INVITATIONS à L'IMAGINAIRE
Autour de la Part du Diable
17 octobre 2002

avec Michel Maffesoli, Serge Moscovici, Daniel Sibony, Dominique-Antoine Grisoni

Michel Maffesoli évoque par son dernier livre la dimension du mal. Il n'aspire pas à l'originalité mais plutôt au rappel de ce qui est essentiel de la vie humaine et de la société humaine. Le mal est complémentaire du bien, de tout ce qui est bien. Il est par conséquence irréductible, il fait partie de la structuration sociale. Cette simple vérité, qui se trouve en effet " dans toutes les têtes ", a une force subversive, elle correspond à la subversion d'une dénégation, celle justement de " la part du diable ". Dénier le mal cause plus de mal que l'acceptation pure et simple de la part animale de l'homme. Evacuer le mal, le canaliser, est à la fois la sagesse ancienne et la voie de la raison.

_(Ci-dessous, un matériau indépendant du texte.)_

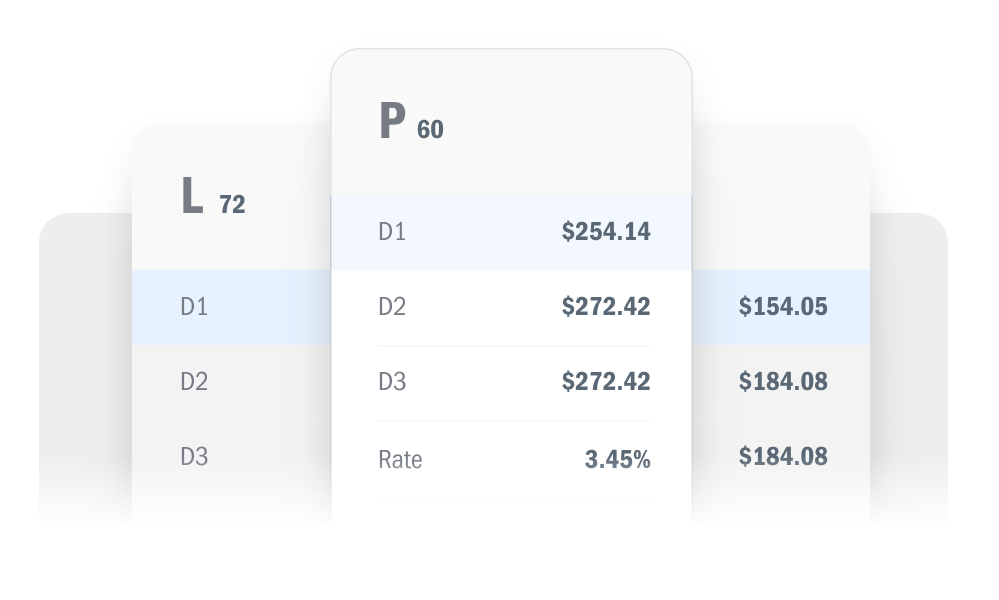Click the first $272.42 amount for D2
The height and width of the screenshot is (600, 999).
tap(606, 306)
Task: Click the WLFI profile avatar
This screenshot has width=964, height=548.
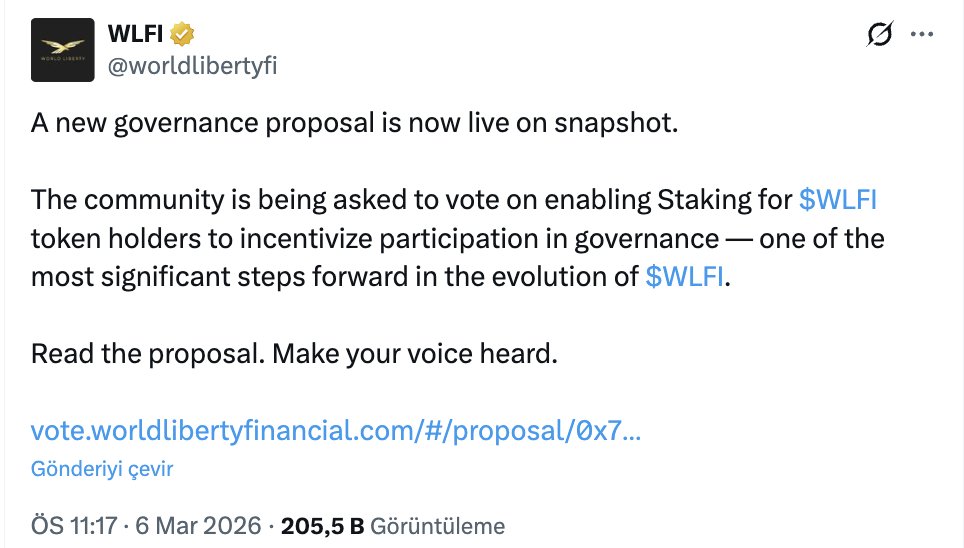Action: (x=63, y=50)
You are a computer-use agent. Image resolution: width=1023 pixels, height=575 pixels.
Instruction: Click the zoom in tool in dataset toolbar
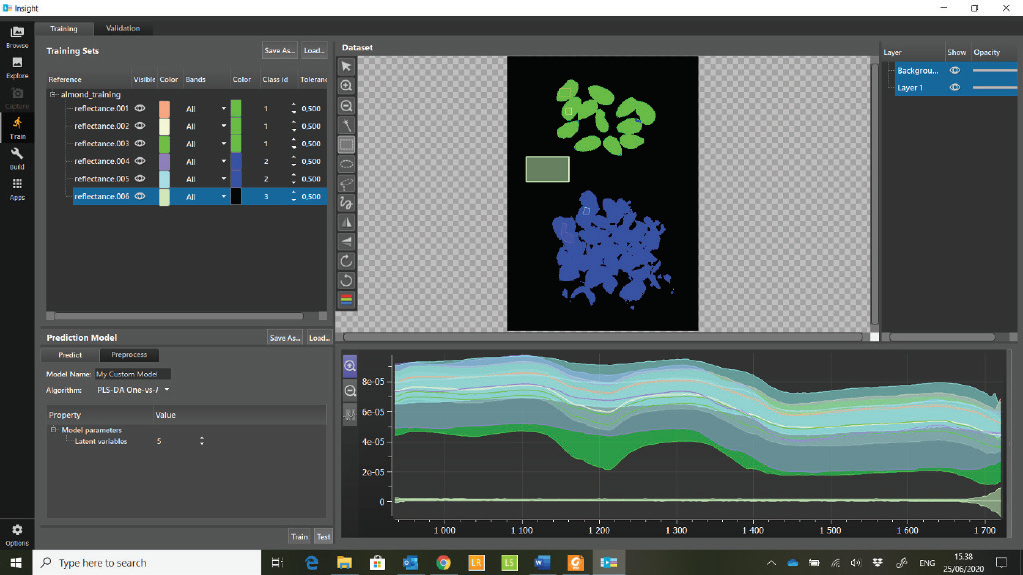pyautogui.click(x=347, y=86)
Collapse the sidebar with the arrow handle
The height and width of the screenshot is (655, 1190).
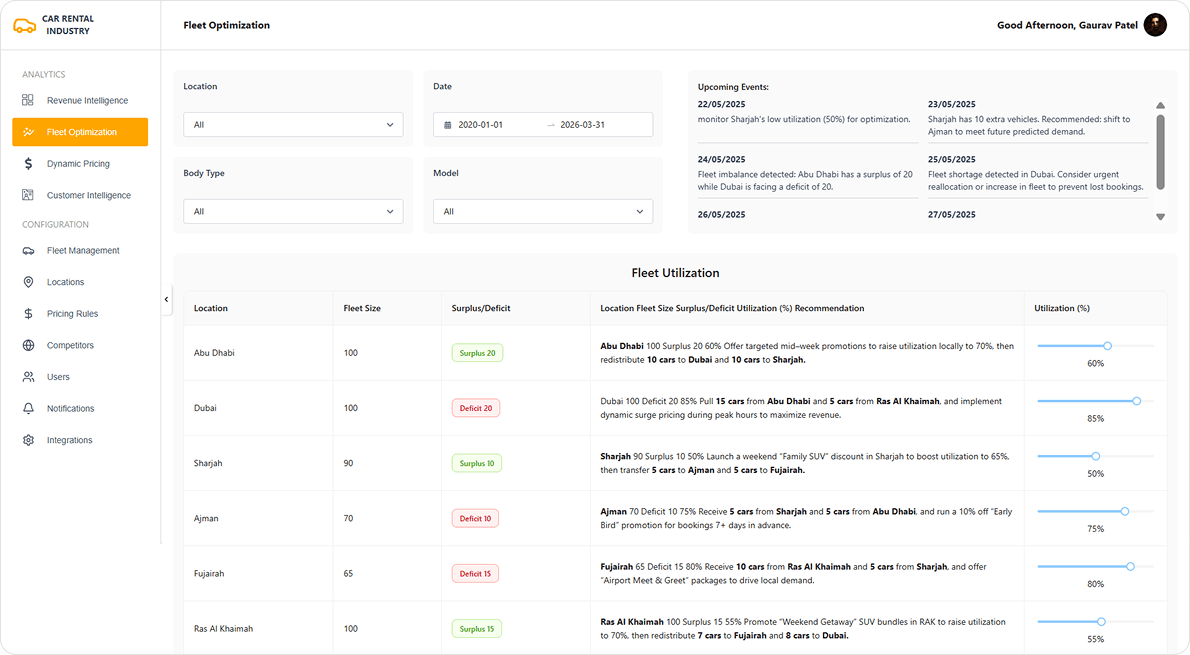(x=166, y=299)
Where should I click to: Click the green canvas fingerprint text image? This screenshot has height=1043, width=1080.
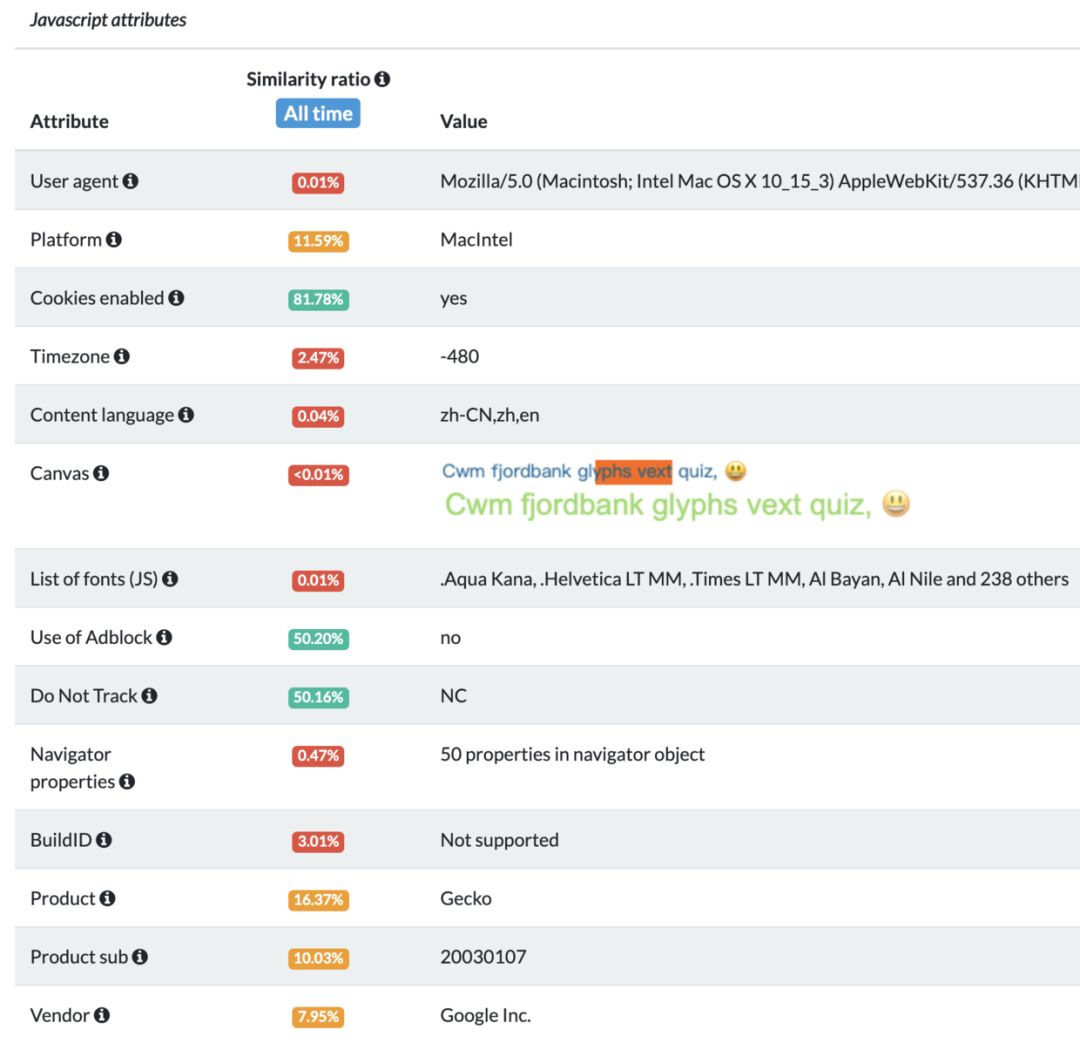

Serge Moscovici parle de " sociologie sauvage ". Tout en rappelant la dimension propre de notre culture, la concupiscence, il insiste sur le côté transgressif du mal. Le propre du mal est la transgression des règles communes. La transgression peut alors se vêtir des formes diverses. La décrire n'est pas une affaire facile. L'esthétisation du mal est toujours une menace. Parler des grands génocides de notre siècle, la Shoah ou l'extermination des Arméniens par les Turcs, même comme exemple, est trop riche en signification. Michel Maffesoli rappelle que c'est justement une culture rationnelle qui pensait avoir vaincu le mal par le comble de la philosophie, une société qui est le fruit exquis de cette philosophie, la République de Weimar, qui va échouer et laisser la place libre au carnage aveugle et aux pires instincts de l'homme. Si la question de l'étranger est constitutive de la question du mal, Serge Moscovici rappelle, pour finir, le commentaire de Bergson de la phrase fameuse de Hobbes : l'homme est un homme pour l'étranger et un dieu pour le compatriote.

Dominique Grisoni reconnaît dans la question du mal un thème obsessionnel de la pensée philosophique. Les philosophes ont toujours eu du mal à y voir clair. Ce qui frappe, c'est la diversité du mal, le polymorphisme de ses expressions. C'est pourquoi, c'est les écrivains qui se sont donnés pour tâche de décrire le mal. Face à une telle diversité, quelle est l'attitude humaine ? Le livre de Michel Maffesoli ne fait que faire ressurgir l'ancienne sagesse : tant qu'il a du mal, il faut vivre avec. Apprendre à l'accepter comme le sage Job. Il faut insérer l'inhumain dans l'humain.

Daniel Sibony remercie Michel Maffesoli de produire le cadre d'un dialogue sur un sujet urgent. Il rappelle que lui-même avait posé cette question : quelle place pour le mal ? Dans le but d'approcher ce phénomène, il propose de définir le mal comme l'irruption de l'autre dans le champ narcissique de soi, dans l'enclot corporel ou psychique : l'autre est mal. Ce qu'il retrouve dans le livre de Michel Maffesoli, c'est la tension entre bien et mal, l'entre-les-deux qui fait que le bien produit du mal et que le mal produit du bien. Le nouveau bien sera alors de reconnaître le mal, l'intégrer de nouveau là d'où il n'est jamais parti. Cette reconnaissance est aussi un pas vers l'altérité.